### TO DO
(a) Answer these questions using the workers' compensation case summary:
(i) About how many machines did the warehouse hold when the Employee left his employment?
(ii) In what month and year was the Employee treated and given a methacholine challenge test?
(iii) What job did the Employee take in September 2020?
(b) Extend the workers' compensation case summary, starting after its final sentence.

### SOURCE DOCUMENT
----
John Hanley v. Cretex Co., Inc., et. al.

John Hanley v. Cretex Co., Inc., et. al., No. WC20-6389. (W.C.C.A May 10, 2021).

The Employer and Insurer appealed the compensation judge’s decision which granted the Employee’s claims for workers’ compensation benefits.

The Employee worked as a lathe machine operator from approximately 2006 through 2017. The Employee worked in a large warehouse that, when he began his employment housed approximately 500 machines, each approximately the size of a minivan, and housed approximately 1,000 machines when he left his employment. Also in the warehouse, were about 500-800 employees throughout his time.

The lathe machine cuts metal by turning fast revolutions per minute using friction between the cutting tool and the metal; the friction is lessened by the use of high pressure lightweight oil. In this process, the oil is turned into a fine mist which is volatile. Due to this, the lathes are vented into a fan above them to draw the air upwards. With this venting, the Employee testified oil escapes the lathe when opening the door and the doors were not airtight so oil could also escape during the process. Safety tests were completed at least five times throughout his employment pursuant to federal guidelines and the air quality were always below the permissible amount according to federal regulations.

In 2009, the Employee began experiencing respiratory symptoms including chest tightness, trouble sleeping, and difficulty breathing. The Employee testified these worsened the more he worked. The Employee testified he began more sensitive as more exposure occurred.

In February 2017, the Employee was treated and a methacholine challenge test showed he likely suffered from asthma. He was diagnosed with occupational asthma. It was recommended he try different employment. The Employee left his employment in March 2017. His symptoms improved quickly. The Employee then began to work at a smaller shop with less exposure in October 2017. His symptoms returned and he left this employer after 12 months. Again, after not working for a period of time, he returned to the Employer in 2019.

At the Employer’s request, he saw Dr. McKinney who noted the work environment was extremely clean and he might do well returning but that he must wear a respirator mask. Due to this, the Employer had him see Dr. Mann. Dr. Mann concluded he had occupational asthma and that the respirator was insufficient and permanently removed him from the work environment.

The Employee eventually completed training for a commercial drivers’ license and took a job as a truck driver in September 2020. He did not have any symptoms during his driving training.
----
### DATA SHOWN

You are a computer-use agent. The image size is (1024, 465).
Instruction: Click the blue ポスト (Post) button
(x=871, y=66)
----
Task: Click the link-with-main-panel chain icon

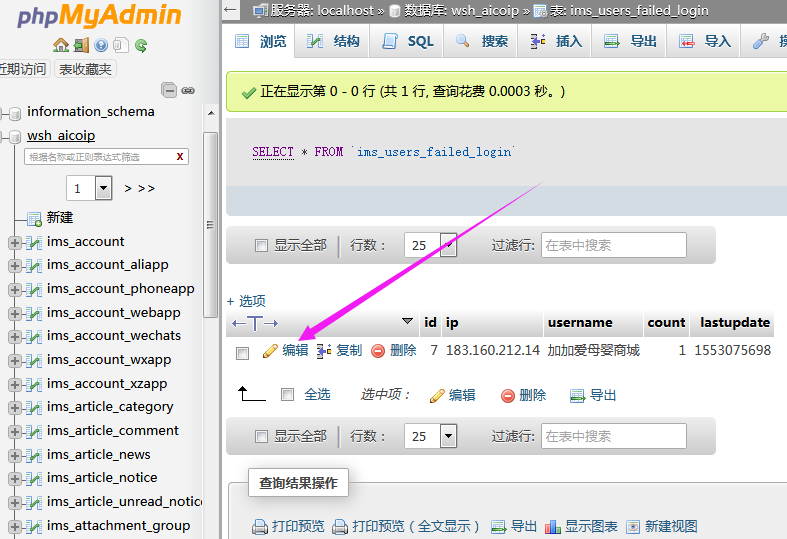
----
### EXERCISE RESULTS
(a)
(i) About 1,000 machines.
(ii) February 2017.
(iii) Truck driver.

(b)
The Employee was seen by Dr. Kipp at the request of the Employer and Insurer. Dr. Kipp found the Employee did not have occupational asthma and that he suspected the symptoms to be a respiratory obstruction, likely a vocal cord dysfunction. He said the Employee could not have occupational asthma because the work environment was clean and exposures were below OSHA standards.

The Employee was seen by Dr. Arndt at the request of his attorney. Dr. Arndt disagreed with Dr. Kipp. He diagnosed the Employee to suffer from occupational asthma.

The compensation judge found for the Employee and found the Employee developed permanent and ongoing asthma through exposure to metalworking fluids at the Employer.

The Employer and Insurer on appeal argued the substantial evidence does not support the compensation judge’s findings. They argued that only one medical opinion was based on objective foundation including the air quality testing; that Dr. Arndt’s opinion was contrary to the industrial hygiene reports and based on the assumption the environment was unsafe, and that the compensation judge conceded the work environment to be clean because only “some” aerosolized oil escaped and that was contrary to Dr. Arndt.

The WCCA found these arguments to be unpersuasive. The compensation judge found the Employee’s testimony to be credible about his exposure to the oil. They also found the opinion of Dr. Arndt to be consistent with that of Dr. McKinney, and Dr. Mann.

The WCCA also found that while the Employer and Insurer indicated they are not making a negligence based argument, that is what they were doing. Although there may be reports indicating the amount of aerosolized oils in the air were well below OSHA standards, that does not mean the Employee cannot be believed as everyone is unique and the chances of developing occupational asthma are not zero and these tests did not measure the specific Employee’s exposure.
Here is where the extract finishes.